## [YOUR INSTRUCTIONS]
Copy the listing below, swapping every "Identify the location of" for "Find the position of" and keeping all else the same.

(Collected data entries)

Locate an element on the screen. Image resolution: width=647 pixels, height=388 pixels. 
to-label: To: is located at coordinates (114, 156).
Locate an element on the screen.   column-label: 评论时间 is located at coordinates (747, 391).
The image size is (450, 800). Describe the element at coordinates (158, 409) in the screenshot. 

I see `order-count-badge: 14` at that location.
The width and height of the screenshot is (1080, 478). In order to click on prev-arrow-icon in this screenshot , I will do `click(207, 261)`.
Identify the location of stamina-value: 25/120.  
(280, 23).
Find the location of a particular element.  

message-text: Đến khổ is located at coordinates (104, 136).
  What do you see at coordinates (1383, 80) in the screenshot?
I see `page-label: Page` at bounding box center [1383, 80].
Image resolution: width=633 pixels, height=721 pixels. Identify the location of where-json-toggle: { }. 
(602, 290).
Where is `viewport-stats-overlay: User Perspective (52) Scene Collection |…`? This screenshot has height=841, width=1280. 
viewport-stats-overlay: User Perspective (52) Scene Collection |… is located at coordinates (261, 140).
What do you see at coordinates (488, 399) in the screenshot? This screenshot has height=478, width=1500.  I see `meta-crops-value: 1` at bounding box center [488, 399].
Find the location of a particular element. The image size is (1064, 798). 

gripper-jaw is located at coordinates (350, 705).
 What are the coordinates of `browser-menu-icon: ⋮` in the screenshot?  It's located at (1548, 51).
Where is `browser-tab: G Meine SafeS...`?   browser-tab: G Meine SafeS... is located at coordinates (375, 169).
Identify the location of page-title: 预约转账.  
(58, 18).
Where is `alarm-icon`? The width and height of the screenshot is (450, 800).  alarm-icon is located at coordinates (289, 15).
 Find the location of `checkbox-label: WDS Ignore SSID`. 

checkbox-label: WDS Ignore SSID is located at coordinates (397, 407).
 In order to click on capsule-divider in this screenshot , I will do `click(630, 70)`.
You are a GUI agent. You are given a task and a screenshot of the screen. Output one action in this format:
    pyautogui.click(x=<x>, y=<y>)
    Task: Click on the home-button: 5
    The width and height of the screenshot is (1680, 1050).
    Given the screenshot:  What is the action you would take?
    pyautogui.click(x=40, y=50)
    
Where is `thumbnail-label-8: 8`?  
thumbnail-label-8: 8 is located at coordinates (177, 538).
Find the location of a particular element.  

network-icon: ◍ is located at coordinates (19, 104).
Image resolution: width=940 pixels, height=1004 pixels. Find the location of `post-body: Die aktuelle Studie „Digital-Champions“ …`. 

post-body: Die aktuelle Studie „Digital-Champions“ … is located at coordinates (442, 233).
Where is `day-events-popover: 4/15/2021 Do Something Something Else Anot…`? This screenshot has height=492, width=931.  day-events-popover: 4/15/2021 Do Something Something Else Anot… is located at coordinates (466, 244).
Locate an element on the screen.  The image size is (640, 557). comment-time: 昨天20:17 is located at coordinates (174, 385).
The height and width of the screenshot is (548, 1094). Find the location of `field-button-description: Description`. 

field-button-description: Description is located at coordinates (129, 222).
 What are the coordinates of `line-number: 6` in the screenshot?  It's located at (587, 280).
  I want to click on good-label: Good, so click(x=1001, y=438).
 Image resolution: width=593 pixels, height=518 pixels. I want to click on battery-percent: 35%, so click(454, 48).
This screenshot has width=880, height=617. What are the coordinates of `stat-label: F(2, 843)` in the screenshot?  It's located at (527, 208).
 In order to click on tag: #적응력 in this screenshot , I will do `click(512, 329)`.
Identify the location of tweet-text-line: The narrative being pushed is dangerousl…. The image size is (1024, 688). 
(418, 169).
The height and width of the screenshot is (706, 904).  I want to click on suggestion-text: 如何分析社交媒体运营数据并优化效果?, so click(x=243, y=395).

## [TASK RESPONSE]
Locate an element on the screen. Image resolution: width=647 pixels, height=388 pixels. 
to-label: To: is located at coordinates (114, 156).
Locate an element on the screen.   column-label: 评论时间 is located at coordinates (747, 391).
The image size is (450, 800). Describe the element at coordinates (158, 409) in the screenshot. 

I see `order-count-badge: 14` at that location.
The width and height of the screenshot is (1080, 478). In order to click on prev-arrow-icon in this screenshot , I will do `click(207, 261)`.
Find the position of stamina-value: 25/120.  
(280, 23).
Find the location of a particular element.  

message-text: Đến khổ is located at coordinates (104, 136).
  What do you see at coordinates (1383, 80) in the screenshot?
I see `page-label: Page` at bounding box center [1383, 80].
Image resolution: width=633 pixels, height=721 pixels. Find the position of where-json-toggle: { }. 
(602, 290).
Where is `viewport-stats-overlay: User Perspective (52) Scene Collection |…`? This screenshot has height=841, width=1280. 
viewport-stats-overlay: User Perspective (52) Scene Collection |… is located at coordinates (261, 140).
What do you see at coordinates (488, 399) in the screenshot? This screenshot has height=478, width=1500.  I see `meta-crops-value: 1` at bounding box center [488, 399].
Find the location of a particular element. The image size is (1064, 798). 

gripper-jaw is located at coordinates (350, 705).
 What are the coordinates of `browser-menu-icon: ⋮` in the screenshot?  It's located at (1548, 51).
Where is `browser-tab: G Meine SafeS...`?   browser-tab: G Meine SafeS... is located at coordinates (375, 169).
Find the position of page-title: 预约转账.  
(58, 18).
Where is `alarm-icon`? The width and height of the screenshot is (450, 800).  alarm-icon is located at coordinates (289, 15).
 Find the location of `checkbox-label: WDS Ignore SSID`. 

checkbox-label: WDS Ignore SSID is located at coordinates (397, 407).
 In order to click on capsule-divider in this screenshot , I will do `click(630, 70)`.
You are a GUI agent. You are given a task and a screenshot of the screen. Output one action in this format:
    pyautogui.click(x=<x>, y=<y>)
    Task: Click on the home-button: 5
    The width and height of the screenshot is (1680, 1050).
    Given the screenshot:  What is the action you would take?
    pyautogui.click(x=40, y=50)
    
Where is `thumbnail-label-8: 8`?  
thumbnail-label-8: 8 is located at coordinates (177, 538).
Find the location of a particular element.  

network-icon: ◍ is located at coordinates (19, 104).
Image resolution: width=940 pixels, height=1004 pixels. Find the location of `post-body: Die aktuelle Studie „Digital-Champions“ …`. 

post-body: Die aktuelle Studie „Digital-Champions“ … is located at coordinates (442, 233).
Where is `day-events-popover: 4/15/2021 Do Something Something Else Anot…`? This screenshot has height=492, width=931.  day-events-popover: 4/15/2021 Do Something Something Else Anot… is located at coordinates (466, 244).
Locate an element on the screen.  The image size is (640, 557). comment-time: 昨天20:17 is located at coordinates (174, 385).
The height and width of the screenshot is (548, 1094). Find the location of `field-button-description: Description`. 

field-button-description: Description is located at coordinates (129, 222).
 What are the coordinates of `line-number: 6` in the screenshot?  It's located at (587, 280).
  I want to click on good-label: Good, so click(x=1001, y=438).
 Image resolution: width=593 pixels, height=518 pixels. I want to click on battery-percent: 35%, so click(454, 48).
This screenshot has width=880, height=617. What are the coordinates of `stat-label: F(2, 843)` in the screenshot?  It's located at (527, 208).
 In order to click on tag: #적응력 in this screenshot , I will do `click(512, 329)`.
Find the position of tweet-text-line: The narrative being pushed is dangerousl…. The image size is (1024, 688). 
(418, 169).
The height and width of the screenshot is (706, 904).  I want to click on suggestion-text: 如何分析社交媒体运营数据并优化效果?, so click(x=243, y=395).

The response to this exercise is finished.